── Dataset entries ──

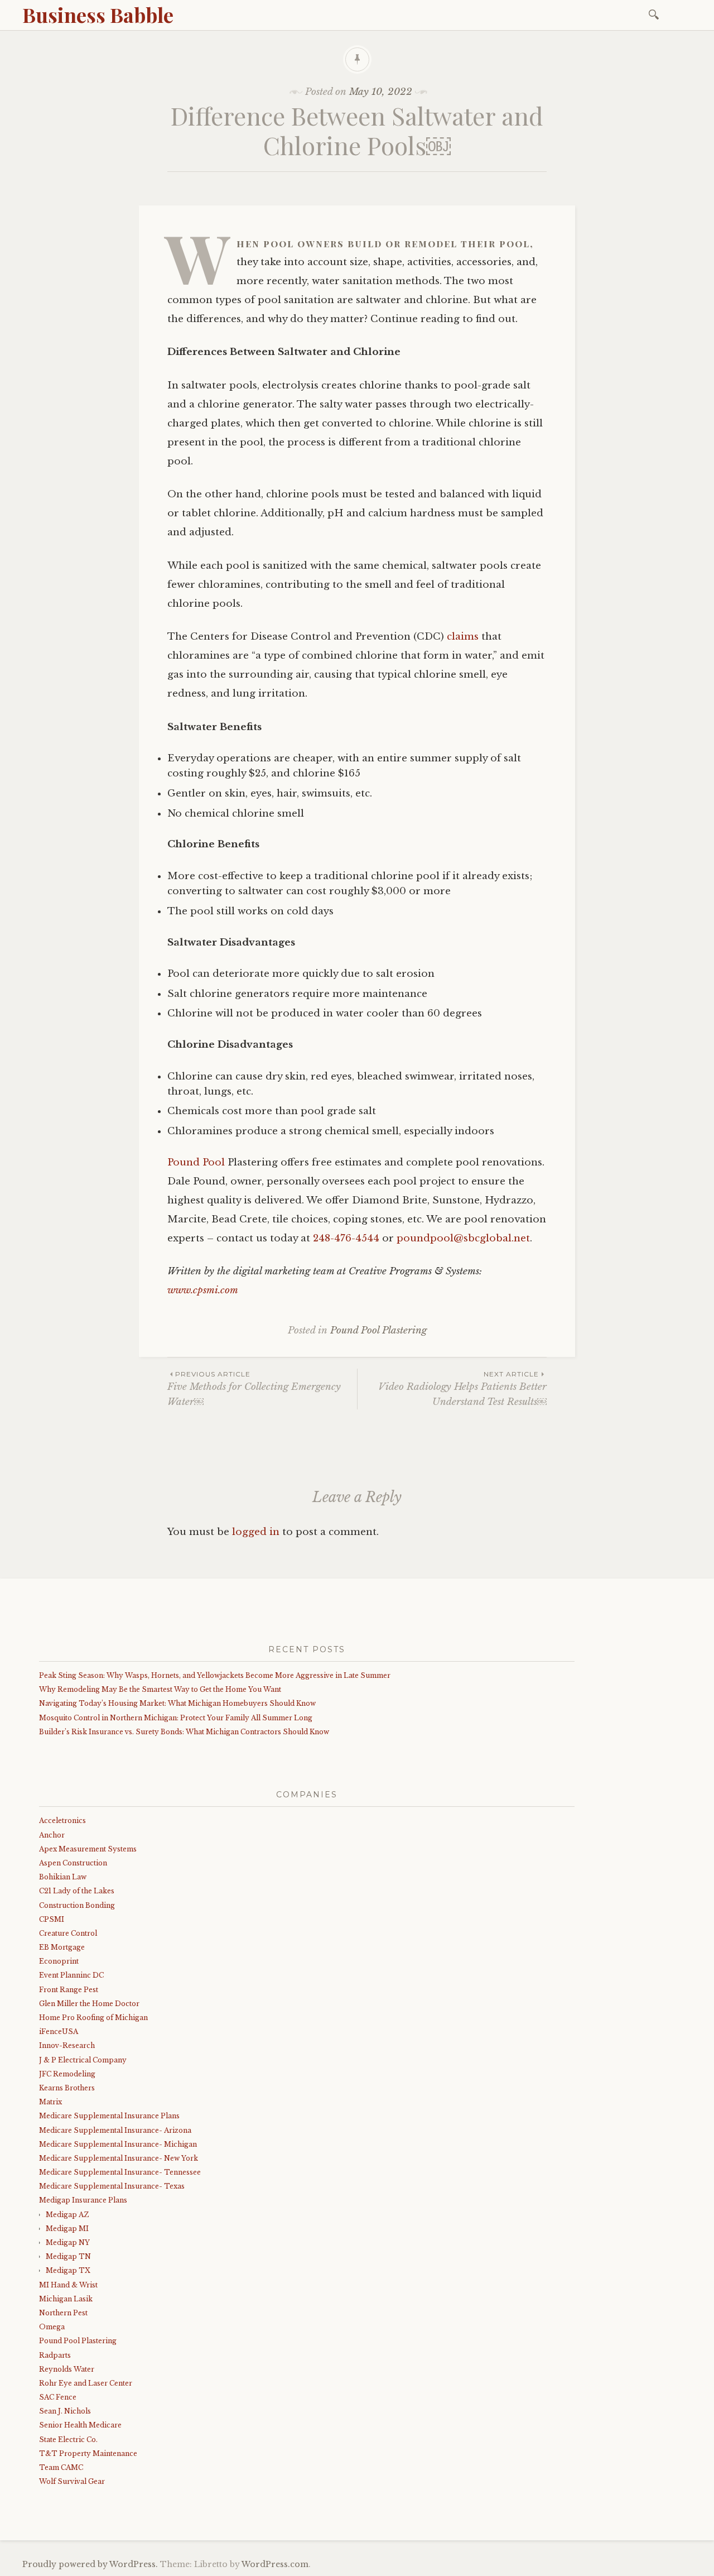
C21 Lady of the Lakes (76, 1891)
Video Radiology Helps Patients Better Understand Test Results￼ (462, 1389)
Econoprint (59, 1961)
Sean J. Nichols (65, 2411)
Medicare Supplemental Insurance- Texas (112, 2186)
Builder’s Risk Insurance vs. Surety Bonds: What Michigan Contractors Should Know (184, 1732)
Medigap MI (67, 2228)
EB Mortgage (62, 1947)
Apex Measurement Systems (88, 1849)
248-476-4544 (346, 1238)
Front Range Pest (68, 1989)
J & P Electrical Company (83, 2060)
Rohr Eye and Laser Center (85, 2383)
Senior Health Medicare (80, 2425)
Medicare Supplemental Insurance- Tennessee (120, 2172)
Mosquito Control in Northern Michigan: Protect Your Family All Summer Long (175, 1718)
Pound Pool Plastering (378, 1330)
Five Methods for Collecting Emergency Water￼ (254, 1389)
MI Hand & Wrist (68, 2285)
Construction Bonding (77, 1905)
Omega (52, 2327)
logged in (255, 1532)
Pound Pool (196, 1162)
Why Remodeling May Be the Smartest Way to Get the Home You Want (160, 1689)
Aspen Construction (73, 1863)
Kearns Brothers (67, 2088)
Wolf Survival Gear (72, 2481)
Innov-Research (67, 2045)
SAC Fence (57, 2397)
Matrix (50, 2102)
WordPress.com (275, 2564)
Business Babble (97, 14)
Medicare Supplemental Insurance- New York (118, 2158)
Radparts (55, 2355)
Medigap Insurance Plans (83, 2200)
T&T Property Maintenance (88, 2453)
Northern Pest (63, 2313)
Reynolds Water (66, 2369)
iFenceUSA (58, 2031)
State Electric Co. (68, 2439)
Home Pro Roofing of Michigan (93, 2017)
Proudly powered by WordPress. (90, 2564)
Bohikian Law (62, 1877)
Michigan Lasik (66, 2299)
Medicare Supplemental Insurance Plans (109, 2116)
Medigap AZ (67, 2214)
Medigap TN (68, 2256)
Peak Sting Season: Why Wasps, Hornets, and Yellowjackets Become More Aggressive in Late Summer (214, 1675)
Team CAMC (61, 2467)
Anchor (52, 1835)
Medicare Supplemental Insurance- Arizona (115, 2130)
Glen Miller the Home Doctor (89, 2003)
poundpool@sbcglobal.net (463, 1238)
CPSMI (51, 1919)
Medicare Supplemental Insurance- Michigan (118, 2144)
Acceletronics (62, 1820)
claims (463, 636)
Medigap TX (68, 2270)
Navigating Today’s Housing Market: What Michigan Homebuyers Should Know (177, 1703)
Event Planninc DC (71, 1975)
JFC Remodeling (67, 2074)
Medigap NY (68, 2242)
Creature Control (68, 1933)
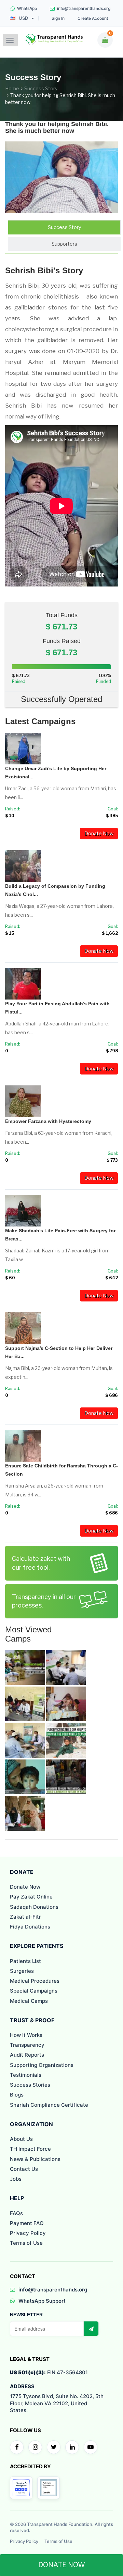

───

How many of the lines in the listing above hold the word "Supplemental"? Report only that figure.

● **Solution**:
6